During setting up my various vehicles, it has often been desirable to check or adjust some of the axle alignments. Many owners just head for the local tyre shop to have tracking set, or get a fuller check of alignment. However I usually find I don't want to take the time out to stop work and go traipsing around looking for a tyre place where someone knows what they are talking about and they are prepared to work with a non-standard vehicle. Don't get me wrong, these places do exist, but my local qwik-fit isn't one of them!
I don't propose to define all the relevant terms, there are plenty of websites out there with all the info you need. Try Whiteline Automotive for a start. You could also read this post on madsci.org which explains the terms quite well, but proves that mad scientist don't know much about cars in the real world ;-)
Tracking, or Toe, is the figure which most usually needs checking, and fortunately it's very simple to measure it on a Land Rover, at least to a reasonable degree of accuracy. It is simply a measure of how far the front wheels are away from 'straight ahead' when the vehicle is driving straight forward. For a coil sprung Land Rover the wheels are pointing outwards from the straight ahead position (toe out), I believe that leaf sprung Landies have toe-in.
To measure toe, I use a simple telescopic pole made from two rigid plastic tubes, one of which slides inside the other, secured with a jubilee clip. With the wheels in the straight ahead position, I support the rod on two axle stands (to keep it level) and set the rod to just fit between the flats on the inside of the wheel rim at the trailing edge, level with the wheel centre. With the rod moved to the front edge of the wheel, the gap between the rod and wheel is the toe out. (Remember that if you make any adjustment, only adjust out half the error - think about it!).
Since the measurement is small, it is advisable to rotate the wheels a half turn, and make both measurements at the same point on each rim, so that any run-out in the rim is not included in the measurement.
Camber is quoted as 0 degrees for a coil sprung Land Rover and is not adjustable. There is still good reason to measure it though, as an indication of more serious mis-alignment, and as part of Castor measurement.
To measure camber, I have a modifed spirit level with an attached inclinometer. The spirit level is modified by the attachment of a few bolts which fit against the wheel rim to allow consistent measurement. When the spirit level indicates vertical (in the plane of the wheel) the inclinometer indicates the wheel camber.

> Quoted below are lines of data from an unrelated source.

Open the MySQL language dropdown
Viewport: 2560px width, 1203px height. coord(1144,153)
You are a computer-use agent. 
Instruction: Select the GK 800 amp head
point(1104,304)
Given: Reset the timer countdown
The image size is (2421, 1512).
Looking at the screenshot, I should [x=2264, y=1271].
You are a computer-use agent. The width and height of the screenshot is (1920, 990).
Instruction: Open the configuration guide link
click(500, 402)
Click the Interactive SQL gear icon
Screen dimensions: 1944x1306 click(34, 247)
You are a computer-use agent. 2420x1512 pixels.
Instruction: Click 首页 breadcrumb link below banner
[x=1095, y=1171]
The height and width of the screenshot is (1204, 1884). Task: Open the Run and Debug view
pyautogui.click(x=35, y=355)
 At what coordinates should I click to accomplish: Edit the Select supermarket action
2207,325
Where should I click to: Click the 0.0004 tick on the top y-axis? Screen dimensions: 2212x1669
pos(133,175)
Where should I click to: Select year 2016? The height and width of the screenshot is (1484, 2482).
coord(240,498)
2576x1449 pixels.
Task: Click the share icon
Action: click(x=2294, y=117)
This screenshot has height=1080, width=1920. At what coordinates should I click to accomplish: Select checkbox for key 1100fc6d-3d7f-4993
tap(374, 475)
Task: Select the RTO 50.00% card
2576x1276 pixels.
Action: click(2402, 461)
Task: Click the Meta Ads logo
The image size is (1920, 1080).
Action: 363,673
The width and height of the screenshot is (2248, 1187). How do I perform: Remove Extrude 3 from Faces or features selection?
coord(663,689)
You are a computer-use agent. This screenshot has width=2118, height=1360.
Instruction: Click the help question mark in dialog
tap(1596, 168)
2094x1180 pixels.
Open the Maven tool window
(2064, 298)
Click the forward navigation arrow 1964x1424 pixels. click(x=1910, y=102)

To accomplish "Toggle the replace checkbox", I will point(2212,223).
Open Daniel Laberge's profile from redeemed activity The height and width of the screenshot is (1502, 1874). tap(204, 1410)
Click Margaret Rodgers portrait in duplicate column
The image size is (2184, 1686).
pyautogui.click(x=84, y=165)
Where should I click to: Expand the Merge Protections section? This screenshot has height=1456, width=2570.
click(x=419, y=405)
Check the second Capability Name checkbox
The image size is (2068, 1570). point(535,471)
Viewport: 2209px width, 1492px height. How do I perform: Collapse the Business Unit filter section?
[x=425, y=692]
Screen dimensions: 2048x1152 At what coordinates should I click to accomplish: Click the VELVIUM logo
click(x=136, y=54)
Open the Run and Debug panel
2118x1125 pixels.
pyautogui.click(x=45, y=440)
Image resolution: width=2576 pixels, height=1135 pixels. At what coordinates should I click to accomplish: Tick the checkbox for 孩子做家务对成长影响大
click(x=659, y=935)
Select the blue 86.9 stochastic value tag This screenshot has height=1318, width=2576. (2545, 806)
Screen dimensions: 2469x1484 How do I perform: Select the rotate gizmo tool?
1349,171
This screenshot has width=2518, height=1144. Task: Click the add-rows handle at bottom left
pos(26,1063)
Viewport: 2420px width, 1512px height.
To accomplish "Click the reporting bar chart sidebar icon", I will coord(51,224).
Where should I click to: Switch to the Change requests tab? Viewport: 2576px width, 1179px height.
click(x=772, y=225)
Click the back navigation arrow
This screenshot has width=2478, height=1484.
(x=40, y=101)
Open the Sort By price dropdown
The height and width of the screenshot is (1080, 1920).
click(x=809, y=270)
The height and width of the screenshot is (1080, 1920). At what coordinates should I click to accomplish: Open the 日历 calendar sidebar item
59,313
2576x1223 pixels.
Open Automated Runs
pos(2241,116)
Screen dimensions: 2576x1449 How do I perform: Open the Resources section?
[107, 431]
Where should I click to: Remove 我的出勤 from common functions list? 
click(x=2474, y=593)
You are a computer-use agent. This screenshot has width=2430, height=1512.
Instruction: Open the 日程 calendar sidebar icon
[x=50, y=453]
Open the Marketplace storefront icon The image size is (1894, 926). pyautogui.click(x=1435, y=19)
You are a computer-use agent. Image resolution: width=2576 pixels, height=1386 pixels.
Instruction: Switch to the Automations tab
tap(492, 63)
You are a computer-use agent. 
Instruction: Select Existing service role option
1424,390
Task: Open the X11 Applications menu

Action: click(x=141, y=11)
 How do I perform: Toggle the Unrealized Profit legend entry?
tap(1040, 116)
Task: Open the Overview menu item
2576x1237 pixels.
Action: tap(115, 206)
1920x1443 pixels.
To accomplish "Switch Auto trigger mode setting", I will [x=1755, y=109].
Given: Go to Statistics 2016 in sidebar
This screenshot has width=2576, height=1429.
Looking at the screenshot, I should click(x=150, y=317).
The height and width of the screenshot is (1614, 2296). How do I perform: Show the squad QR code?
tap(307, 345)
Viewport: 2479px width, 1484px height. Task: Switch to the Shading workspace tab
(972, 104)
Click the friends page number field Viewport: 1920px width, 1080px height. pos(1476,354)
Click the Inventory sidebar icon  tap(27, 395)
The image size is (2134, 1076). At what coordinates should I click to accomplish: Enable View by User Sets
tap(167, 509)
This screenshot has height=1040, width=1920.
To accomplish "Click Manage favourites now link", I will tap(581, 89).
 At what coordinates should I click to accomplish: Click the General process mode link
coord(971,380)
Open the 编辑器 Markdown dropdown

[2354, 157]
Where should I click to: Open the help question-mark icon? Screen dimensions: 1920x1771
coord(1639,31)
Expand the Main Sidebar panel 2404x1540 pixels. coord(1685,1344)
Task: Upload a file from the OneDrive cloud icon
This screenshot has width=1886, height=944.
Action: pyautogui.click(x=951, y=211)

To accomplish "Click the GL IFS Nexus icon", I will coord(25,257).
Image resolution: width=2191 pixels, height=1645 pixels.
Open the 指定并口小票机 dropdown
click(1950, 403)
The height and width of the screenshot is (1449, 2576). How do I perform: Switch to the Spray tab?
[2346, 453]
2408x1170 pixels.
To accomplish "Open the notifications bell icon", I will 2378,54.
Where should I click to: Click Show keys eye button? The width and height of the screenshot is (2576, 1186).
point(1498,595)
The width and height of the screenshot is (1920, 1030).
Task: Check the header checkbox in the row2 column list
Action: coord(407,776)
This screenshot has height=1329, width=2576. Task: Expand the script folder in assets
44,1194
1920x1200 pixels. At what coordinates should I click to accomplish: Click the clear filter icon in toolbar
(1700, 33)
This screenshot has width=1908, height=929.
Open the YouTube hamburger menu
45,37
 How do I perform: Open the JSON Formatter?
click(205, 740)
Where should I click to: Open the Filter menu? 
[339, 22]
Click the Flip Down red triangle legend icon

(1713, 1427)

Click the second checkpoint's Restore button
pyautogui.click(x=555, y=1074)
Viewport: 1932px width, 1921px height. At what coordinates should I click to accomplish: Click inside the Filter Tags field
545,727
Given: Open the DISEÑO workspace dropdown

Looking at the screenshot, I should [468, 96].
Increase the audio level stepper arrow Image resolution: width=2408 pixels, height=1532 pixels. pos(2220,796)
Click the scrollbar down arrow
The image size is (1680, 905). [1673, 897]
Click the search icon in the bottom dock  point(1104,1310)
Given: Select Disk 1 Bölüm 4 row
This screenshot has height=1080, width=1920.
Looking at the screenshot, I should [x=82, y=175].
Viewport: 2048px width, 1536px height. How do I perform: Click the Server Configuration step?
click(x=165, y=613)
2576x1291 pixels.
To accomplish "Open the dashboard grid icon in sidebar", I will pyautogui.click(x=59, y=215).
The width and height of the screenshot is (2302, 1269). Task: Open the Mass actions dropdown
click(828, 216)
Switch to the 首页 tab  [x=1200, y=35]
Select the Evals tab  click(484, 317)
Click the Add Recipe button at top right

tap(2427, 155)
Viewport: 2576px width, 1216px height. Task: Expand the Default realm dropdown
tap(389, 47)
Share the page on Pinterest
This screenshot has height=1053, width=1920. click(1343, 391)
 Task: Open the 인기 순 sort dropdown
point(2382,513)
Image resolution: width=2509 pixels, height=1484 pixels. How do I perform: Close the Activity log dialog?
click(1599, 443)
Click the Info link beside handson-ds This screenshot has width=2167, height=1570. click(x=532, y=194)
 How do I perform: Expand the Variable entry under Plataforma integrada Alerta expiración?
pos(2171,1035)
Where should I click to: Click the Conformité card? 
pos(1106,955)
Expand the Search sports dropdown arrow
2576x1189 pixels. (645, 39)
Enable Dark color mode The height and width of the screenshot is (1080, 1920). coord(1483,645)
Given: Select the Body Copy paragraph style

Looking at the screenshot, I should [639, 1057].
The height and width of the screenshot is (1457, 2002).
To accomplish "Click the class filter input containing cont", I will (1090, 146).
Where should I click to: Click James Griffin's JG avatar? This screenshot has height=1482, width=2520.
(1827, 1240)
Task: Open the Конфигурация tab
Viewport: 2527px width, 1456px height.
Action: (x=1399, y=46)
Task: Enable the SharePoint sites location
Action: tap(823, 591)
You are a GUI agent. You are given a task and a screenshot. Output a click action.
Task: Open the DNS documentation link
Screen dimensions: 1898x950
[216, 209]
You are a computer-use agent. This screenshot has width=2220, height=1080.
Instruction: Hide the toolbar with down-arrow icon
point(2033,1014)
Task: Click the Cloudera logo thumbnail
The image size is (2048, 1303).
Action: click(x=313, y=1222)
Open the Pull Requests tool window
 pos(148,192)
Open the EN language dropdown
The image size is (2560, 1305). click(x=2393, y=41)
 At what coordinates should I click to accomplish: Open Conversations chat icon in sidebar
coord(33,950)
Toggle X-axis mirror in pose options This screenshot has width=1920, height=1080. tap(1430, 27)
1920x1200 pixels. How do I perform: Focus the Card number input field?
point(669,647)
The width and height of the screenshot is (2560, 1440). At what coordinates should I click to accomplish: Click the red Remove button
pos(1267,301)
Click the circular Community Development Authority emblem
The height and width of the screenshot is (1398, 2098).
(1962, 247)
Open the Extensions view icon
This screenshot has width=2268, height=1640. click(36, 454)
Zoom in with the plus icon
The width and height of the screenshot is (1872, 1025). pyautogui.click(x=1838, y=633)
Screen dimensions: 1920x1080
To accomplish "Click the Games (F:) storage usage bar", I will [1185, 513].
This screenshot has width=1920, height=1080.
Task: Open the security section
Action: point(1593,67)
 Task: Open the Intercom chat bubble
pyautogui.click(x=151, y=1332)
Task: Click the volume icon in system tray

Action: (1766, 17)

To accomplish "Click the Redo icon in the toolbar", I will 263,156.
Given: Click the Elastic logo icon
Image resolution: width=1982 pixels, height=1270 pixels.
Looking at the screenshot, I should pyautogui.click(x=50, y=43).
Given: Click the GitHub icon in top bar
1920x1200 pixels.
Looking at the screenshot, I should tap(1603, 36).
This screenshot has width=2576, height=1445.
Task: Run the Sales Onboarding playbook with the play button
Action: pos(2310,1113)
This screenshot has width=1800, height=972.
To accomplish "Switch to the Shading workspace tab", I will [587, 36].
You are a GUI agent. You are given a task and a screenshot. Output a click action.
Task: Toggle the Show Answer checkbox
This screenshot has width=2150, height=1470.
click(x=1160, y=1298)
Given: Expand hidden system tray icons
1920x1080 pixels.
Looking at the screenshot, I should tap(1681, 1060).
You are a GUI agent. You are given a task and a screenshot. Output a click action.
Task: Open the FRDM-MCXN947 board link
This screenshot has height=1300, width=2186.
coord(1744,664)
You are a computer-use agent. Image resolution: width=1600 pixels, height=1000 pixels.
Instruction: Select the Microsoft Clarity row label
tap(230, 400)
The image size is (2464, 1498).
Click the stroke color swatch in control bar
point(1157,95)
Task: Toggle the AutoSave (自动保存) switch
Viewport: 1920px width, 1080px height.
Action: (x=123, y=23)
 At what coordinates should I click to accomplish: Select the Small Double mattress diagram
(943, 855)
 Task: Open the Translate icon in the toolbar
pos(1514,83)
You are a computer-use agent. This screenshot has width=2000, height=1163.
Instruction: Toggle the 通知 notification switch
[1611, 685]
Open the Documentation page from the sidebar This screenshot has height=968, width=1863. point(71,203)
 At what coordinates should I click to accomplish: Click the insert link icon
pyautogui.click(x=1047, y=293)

Castor is quoted as +3 degrees for a standard coilsprung Defender. While castor is generally not considered a very important alignment figure, it does have some significance for a non standard vehicle. Changes in suspension height and vehcile attitude will change the castor angle, easily reducing it to zero or worse. This will result in a less than pleasant driving experience!
A rough calculation shows that castor angle is reduced by around 1.5 degrees for every 1" increase in the front spring length, and reduced by 0.6 degrees for every 1" increase in rear spring height. Thus if no action is taken, even a simple 2" lift kit will reduce castor angle from 3deg to around 0.5 deg, which will give a noticeable reduction in high speed stability. These are approximate figures
Castor angle is not easily measured directly, but it can be deduced by some simple calculations. Since the castor angle results from the steering swivels being inclined from the vertical, the measured camber angle changes as the wheel is turned. Thus measuring the change of camber angle over a measured range of steering angles allows calculation of the camber angle.
There are a few websites which describe the procedure in detail, but basically for each front wheel I measure the camber angle at centre and two extremes of steering. I also mark a line on the workshop floor parallel with the wheel at each position. This allows an accurate measure of the steering angle.
The relevant formula is then :-
Caster = (180 / pi) * (camber1 - camber2) / (steer1 - steer2)
If you can steer 30 degrees either side of straight ahead, then the Castor angle is simply the difference between the camber angle at these points.
The change in camber angle should be measured independantly for each wheel, to expose misalignment.
I used this method of caster angle calculation when I installed a set of castor correction radius arms, to correct a low castor angle in my Ibex due to lifted suspension. Before fitting the new arms, I measured 1.0 / 1.0 caster (L/R). With the new arms fitted I measured 3.0 / 3.5 degrees. (My measurement system has a resolution of 0.5 degrees).
If you use these procedures to align your vehicle, remember this info is worth precisely what you paid for it - nothing! If you disagree with anything I've written, or can spot any glaring mistakes or omissions, please let me know.